_Parts of the exercise_
1. From the text on cultural appropriation, write out the passage from "That is now" to "of their mouths.".
2. In the text on cultural appropriation, what name is given to the backdoored Firefox fork that a large company might make?

Is there something else that makes it unethical?



That is now the definition that proponents of the term popularly use after backtracking from widespread push-back. Of course it's yet another case of bait-and-switch. The literal term "cultural appropriation" parsed at face-value does not suggest anything about disrespect; if one really wants to call out disrespect, they can just do so, there's no need for a buzzword in the first place. Racism is racism, disrespect is disrespect.

If the term doesn't clearly convey what it means, it's a shitty term, or it's designed to create friction rather than understanding. This is such a case, where those with identity-politics as a hobby and religion will talk out of both sides of their mouths.

Buzzwords are favored in media and op-eds because of their nefarious nature. We should dispense with them and communicate what we mean. Most of them share the same problem, e.g. "white fragility" ("well ackshuallyyy it just means that white people are uncomfortable talking about race" -- yeah? Then why call it that?)


> Is there something else that makes it unethical?

Yes.

The main problems are around taking elements of a culture without providing proper attribution or butchering them.

Translated to FOSS, it's the equivalent of reusing somebody's software without attributing authorship (even if the license requires it).

Or a large company making a backdoored fork of Firefox called "FireFox" and misleading users into blaming Mozilla for it.

_Supplied material_
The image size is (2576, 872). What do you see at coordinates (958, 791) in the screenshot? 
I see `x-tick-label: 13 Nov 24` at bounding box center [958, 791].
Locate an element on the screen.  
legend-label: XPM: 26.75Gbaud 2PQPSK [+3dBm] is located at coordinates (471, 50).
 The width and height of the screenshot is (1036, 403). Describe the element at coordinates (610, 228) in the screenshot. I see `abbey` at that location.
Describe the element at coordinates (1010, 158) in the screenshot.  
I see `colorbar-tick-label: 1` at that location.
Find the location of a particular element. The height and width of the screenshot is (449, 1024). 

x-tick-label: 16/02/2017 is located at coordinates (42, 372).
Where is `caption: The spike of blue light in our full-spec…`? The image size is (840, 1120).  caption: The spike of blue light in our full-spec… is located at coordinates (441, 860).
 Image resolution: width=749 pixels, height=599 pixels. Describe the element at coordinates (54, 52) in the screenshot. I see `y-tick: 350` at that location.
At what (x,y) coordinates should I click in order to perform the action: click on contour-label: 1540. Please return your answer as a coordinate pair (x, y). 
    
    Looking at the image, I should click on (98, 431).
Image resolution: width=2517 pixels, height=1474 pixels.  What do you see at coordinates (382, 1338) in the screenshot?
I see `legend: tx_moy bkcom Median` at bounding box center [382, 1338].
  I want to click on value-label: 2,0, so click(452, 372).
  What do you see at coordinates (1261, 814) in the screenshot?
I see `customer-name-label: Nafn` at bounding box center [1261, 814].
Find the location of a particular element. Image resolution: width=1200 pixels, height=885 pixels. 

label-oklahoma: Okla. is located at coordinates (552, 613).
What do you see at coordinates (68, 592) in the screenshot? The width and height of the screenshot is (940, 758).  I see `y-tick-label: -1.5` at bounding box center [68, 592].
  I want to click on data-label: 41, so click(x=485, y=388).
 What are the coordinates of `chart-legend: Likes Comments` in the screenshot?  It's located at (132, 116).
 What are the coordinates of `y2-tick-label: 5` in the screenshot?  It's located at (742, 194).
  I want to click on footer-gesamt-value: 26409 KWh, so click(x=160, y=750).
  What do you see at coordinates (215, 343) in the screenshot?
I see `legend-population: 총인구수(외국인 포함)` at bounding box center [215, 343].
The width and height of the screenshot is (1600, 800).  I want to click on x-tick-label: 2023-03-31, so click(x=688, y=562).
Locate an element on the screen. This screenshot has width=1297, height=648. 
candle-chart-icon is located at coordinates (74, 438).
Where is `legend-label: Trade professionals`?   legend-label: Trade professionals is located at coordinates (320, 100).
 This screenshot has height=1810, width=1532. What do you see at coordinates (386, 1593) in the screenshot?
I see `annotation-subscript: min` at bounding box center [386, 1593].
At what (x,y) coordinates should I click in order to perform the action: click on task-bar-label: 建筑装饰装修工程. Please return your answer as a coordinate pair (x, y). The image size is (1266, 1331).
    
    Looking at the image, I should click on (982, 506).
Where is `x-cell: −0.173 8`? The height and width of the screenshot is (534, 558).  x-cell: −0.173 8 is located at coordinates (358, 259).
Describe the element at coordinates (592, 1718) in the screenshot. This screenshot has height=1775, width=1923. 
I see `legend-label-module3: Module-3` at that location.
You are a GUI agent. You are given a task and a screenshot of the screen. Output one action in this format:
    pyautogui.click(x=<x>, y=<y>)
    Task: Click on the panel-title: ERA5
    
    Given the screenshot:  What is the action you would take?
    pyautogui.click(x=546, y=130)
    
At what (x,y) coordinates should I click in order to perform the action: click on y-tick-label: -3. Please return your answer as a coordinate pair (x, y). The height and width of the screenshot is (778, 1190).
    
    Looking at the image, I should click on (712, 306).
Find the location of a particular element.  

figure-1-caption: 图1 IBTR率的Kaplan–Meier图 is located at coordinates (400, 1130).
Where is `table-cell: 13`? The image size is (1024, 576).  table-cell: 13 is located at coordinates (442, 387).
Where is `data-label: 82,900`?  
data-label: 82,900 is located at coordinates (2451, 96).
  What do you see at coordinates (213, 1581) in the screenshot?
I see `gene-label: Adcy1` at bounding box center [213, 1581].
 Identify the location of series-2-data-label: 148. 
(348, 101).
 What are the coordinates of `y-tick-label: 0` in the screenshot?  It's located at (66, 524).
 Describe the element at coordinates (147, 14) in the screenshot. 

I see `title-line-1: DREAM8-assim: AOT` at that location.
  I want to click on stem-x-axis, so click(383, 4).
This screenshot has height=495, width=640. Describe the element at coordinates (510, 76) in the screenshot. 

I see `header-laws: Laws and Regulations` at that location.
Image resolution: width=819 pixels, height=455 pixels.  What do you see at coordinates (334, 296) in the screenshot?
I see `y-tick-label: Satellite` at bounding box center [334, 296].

_Answers_
1.
That is now the definition that proponents of the term popularly use after backtracking from widespread push-back. Of course it's yet another case of bait-and-switch. The literal term "cultural appropriation" parsed at face-value does not suggest anything about disrespect; if one really wants to call out disrespect, they can just do so, there's no need for a buzzword in the first place. Racism is racism, disrespect is disrespect.

If the term doesn't clearly convey what it means, it's a shitty term, or it's designed to create friction rather than understanding. This is such a case, where those with identity-politics as a hobby and religion will talk out of both sides of their mouths.

2. "FireFox"